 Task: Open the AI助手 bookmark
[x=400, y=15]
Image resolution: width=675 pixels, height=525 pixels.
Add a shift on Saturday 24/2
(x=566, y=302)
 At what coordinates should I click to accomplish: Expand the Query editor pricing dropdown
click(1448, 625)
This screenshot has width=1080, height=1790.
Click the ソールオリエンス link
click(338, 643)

+-------+

> [WHAT IS NEEDED]: Edit the data above so that "dropdown" becomes "drop-down list", keeping every other line and character as it is.

> [WRITTEN SOLUTION]:
 Task: Open the AI助手 bookmark
[x=400, y=15]
Image resolution: width=675 pixels, height=525 pixels.
Add a shift on Saturday 24/2
(x=566, y=302)
 At what coordinates should I click to accomplish: Expand the Query editor pricing drop-down list
click(1448, 625)
This screenshot has width=1080, height=1790.
Click the ソールオリエンス link
click(338, 643)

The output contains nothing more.